Pubdate: Sat, 03 Sep 2016
Source: Montreal Gazette (CN QU)
Copyright: 2016 Postmedia Network Inc.
Contact:  http://www.montrealgazette.com/
Details: http://www.mapinc.org/media/274
Author: Jesse Feith
Page: A3

MONTREAL'S INJECTION SITES IN LIMBO

Project for Supervised Facilities Was Approved After Local Consultations

More than a year after Montreal Mayor Denis Coderre called for the 
urgent implementation of supervised drug injection sites, local 
advocates are stuck waiting for a project experts agree has 
life-or-death consequences.

"We've been saying it and resaying it for many years now," said 
Martin Page, general director of Dopamine, a group based in 
Hochelaga-Maisonneuve that helps the homeless and addicted. 
"Supervised injection sites are a positive for everyone in the community."

Not only would injection sites help prevent overdoses and other 
complications linked to drug use, Page said on Friday, but they would 
benefit the neighbourhood by reducing drug consumption in public spaces.

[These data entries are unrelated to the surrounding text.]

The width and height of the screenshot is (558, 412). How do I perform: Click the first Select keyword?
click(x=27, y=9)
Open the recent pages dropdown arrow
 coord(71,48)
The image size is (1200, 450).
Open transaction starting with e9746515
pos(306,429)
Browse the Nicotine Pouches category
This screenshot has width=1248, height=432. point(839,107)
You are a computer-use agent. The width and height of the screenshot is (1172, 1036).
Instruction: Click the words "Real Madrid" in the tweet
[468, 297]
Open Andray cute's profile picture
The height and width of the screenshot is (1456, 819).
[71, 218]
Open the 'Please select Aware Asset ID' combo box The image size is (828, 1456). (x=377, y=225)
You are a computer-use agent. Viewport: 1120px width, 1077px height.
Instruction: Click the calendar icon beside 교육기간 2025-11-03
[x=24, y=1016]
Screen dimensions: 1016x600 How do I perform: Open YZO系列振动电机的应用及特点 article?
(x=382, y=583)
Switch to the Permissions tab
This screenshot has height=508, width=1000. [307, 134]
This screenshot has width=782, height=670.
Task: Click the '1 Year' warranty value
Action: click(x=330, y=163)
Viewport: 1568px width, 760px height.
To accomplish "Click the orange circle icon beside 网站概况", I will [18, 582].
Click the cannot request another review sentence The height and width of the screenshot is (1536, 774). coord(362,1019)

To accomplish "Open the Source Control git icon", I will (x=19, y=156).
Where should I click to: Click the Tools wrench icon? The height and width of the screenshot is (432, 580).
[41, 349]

"There are so many more positive effects than there are negative 
ones," Page said. "That's been proven in communities all around the world."

In Montreal - after consultations with public safety authorities, the 
Montreal police department, and affected residents - a proposed 
project that would bring three supervised injection sites to the city 
was approved in 2013.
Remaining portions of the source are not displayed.